Your tasks:
**1)** Retype the passage of the West Nile virus article between "West Nile Virus Concerns" and "County Sue Shoff.", inclusive, with no changes.
**2)** Extend the article on West Nile virus concerns after the Bay Area storms, picking up after its final sentence.

(Source text begins)

West Nile Virus Concerns Grow Following Bay Area Storms
With record rainfall this year, there are new concerns the water left behind will provide unlimited breeding grounds for blood sucking mosquitoes and the diseases they can carry, including the West Nile Virus.
“As the weather gets warmer and there are so many small pockets out there, the mosquito activity will definitely increase,” said Beverly Perez, Santa Clara County Vector Control Community Resource Specialist.
from garbage cans to drains. Even a little water trapped in a tarp can quickly become a mosquito breeding ground.
“They only need a quarter inch of water to be able to lay their eggs,” Perez said.
Some are already on alert. double checking their home.
“I’m aware of it. I make sure I empty my bird bath of standing water,” said Santa Clara County Sue Shoff.
Santa Clara County vector control leaders are also preparing for a potential mosquito population explosion.

(Source text ends)
(Supplied records begins)

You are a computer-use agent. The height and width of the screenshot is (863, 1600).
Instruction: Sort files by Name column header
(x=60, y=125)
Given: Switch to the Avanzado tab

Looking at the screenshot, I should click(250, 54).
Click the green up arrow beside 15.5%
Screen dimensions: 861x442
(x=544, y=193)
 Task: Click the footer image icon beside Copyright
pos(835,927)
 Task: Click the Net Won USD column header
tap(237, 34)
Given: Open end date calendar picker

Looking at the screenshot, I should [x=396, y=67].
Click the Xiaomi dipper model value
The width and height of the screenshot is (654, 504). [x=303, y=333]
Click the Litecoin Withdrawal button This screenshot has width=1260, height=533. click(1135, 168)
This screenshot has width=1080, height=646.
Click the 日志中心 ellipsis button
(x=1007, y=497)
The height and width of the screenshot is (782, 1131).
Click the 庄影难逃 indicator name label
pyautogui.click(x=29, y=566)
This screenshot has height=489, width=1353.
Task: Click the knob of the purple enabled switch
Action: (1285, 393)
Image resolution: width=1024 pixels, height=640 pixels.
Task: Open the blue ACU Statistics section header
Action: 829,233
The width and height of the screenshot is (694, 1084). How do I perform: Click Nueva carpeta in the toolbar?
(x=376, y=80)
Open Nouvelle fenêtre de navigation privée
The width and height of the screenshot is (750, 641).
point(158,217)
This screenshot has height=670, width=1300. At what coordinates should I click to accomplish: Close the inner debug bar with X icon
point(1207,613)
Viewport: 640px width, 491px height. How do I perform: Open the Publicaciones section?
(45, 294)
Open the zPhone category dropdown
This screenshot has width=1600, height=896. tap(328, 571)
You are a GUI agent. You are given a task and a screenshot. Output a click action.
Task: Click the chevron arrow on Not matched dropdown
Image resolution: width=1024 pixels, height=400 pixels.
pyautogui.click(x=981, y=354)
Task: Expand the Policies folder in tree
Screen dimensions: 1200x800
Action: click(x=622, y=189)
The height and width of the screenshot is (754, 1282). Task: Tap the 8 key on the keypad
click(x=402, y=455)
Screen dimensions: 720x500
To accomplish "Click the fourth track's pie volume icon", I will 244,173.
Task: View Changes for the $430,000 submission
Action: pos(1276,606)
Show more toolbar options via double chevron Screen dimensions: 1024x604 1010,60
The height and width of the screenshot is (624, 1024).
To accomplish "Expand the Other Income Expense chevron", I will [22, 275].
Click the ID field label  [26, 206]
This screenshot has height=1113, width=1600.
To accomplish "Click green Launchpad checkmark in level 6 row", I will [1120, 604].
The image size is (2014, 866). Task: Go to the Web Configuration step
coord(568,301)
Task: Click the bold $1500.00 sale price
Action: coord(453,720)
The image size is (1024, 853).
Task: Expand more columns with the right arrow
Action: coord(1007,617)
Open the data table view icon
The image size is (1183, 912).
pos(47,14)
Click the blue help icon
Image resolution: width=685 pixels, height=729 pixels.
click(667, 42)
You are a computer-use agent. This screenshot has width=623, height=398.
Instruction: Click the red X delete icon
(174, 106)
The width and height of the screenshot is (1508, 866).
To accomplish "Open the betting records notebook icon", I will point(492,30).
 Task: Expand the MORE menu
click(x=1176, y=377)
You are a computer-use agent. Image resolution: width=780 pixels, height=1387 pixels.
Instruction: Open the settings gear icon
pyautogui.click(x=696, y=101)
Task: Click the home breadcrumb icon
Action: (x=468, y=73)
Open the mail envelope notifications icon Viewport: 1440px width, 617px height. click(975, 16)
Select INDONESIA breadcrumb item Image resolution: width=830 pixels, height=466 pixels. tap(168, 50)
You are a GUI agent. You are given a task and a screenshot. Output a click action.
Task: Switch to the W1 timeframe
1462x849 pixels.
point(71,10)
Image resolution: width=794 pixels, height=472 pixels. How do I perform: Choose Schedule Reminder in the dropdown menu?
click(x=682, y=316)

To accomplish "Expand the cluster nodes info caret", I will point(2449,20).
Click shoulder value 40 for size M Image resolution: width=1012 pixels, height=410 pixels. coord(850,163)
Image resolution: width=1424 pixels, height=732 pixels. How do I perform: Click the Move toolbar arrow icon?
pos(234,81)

(Supplied records ends)

Answers to each task:
**1)**
West Nile Virus Concerns Grow Following Bay Area Storms
With record rainfall this year, there are new concerns the water left behind will provide unlimited breeding grounds for blood sucking mosquitoes and the diseases they can carry, including the West Nile Virus.
“As the weather gets warmer and there are so many small pockets out there, the mosquito activity will definitely increase,” said Beverly Perez, Santa Clara County Vector Control Community Resource Specialist.
from garbage cans to drains. Even a little water trapped in a tarp can quickly become a mosquito breeding ground.
“They only need a quarter inch of water to be able to lay their eggs,” Perez said.
Some are already on alert. double checking their home.
“I’m aware of it. I make sure I empty my bird bath of standing water,” said Santa Clara County Sue Shoff.

**2)**
“We have a team out in marshes on a weekly basis checking for stagnant water for mosquito breeding, checking curbs and catch basins,” Perez said.
Perez added that to prevent becoming a mosquito meal, avoid going outdoors at dusk and dawn and use EPA-approved insect repellant.
While there have been no confirmed cases of West Nile so far this year in Santa Clara County, last year one person died from the virus after getting bitten in the Bay Area.
Dead birds are often a sign there is West Nile Virus in the community. If you find one, report it to vector control.